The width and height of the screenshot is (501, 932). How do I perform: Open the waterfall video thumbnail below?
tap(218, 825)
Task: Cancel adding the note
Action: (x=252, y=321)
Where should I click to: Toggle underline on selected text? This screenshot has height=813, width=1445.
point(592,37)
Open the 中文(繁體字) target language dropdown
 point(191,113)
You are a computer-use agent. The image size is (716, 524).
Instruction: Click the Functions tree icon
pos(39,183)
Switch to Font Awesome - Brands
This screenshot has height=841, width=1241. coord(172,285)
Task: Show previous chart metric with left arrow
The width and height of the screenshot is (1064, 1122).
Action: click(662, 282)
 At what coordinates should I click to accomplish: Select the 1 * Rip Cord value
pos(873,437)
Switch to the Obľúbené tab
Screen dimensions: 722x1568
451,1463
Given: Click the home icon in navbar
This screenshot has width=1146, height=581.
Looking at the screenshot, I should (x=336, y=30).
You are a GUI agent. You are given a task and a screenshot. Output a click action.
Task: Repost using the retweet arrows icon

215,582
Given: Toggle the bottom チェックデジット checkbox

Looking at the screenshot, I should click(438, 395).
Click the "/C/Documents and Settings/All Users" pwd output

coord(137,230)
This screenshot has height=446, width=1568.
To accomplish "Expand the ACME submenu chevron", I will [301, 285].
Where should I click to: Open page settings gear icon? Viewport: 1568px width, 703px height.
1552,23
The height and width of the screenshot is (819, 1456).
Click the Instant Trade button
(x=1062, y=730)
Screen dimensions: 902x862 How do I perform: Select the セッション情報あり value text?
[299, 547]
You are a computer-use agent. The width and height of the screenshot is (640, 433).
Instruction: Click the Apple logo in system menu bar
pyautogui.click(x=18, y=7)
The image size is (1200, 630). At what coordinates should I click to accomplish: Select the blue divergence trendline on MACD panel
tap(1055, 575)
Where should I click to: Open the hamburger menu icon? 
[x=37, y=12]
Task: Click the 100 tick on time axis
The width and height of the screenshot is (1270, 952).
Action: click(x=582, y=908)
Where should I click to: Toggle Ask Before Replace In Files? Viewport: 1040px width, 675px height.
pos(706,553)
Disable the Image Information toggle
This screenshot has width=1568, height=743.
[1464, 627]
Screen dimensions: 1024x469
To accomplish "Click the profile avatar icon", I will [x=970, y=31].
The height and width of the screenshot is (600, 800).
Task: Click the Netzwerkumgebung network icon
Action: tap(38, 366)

──────────────────────────────

Copy nothing except the lines from the one holding "This screenshot has height=446, width=1568." through the last line of the data above, and return them exactly.

This screenshot has height=446, width=1568.
To accomplish "Expand the ACME submenu chevron", I will [301, 285].
Where should I click to: Open page settings gear icon? Viewport: 1568px width, 703px height.
1552,23
The height and width of the screenshot is (819, 1456).
Click the Instant Trade button
(x=1062, y=730)
Screen dimensions: 902x862 How do I perform: Select the セッション情報あり value text?
[299, 547]
You are a computer-use agent. The width and height of the screenshot is (640, 433).
Instruction: Click the Apple logo in system menu bar
pyautogui.click(x=18, y=7)
The image size is (1200, 630). At what coordinates should I click to accomplish: Select the blue divergence trendline on MACD panel
tap(1055, 575)
Where should I click to: Open the hamburger menu icon? 
[x=37, y=12]
Task: Click the 100 tick on time axis
The width and height of the screenshot is (1270, 952).
Action: click(x=582, y=908)
Where should I click to: Toggle Ask Before Replace In Files? Viewport: 1040px width, 675px height.
pos(706,553)
Disable the Image Information toggle
This screenshot has width=1568, height=743.
[1464, 627]
Screen dimensions: 1024x469
To accomplish "Click the profile avatar icon", I will [x=970, y=31].
The height and width of the screenshot is (600, 800).
Task: Click the Netzwerkumgebung network icon
Action: tap(38, 366)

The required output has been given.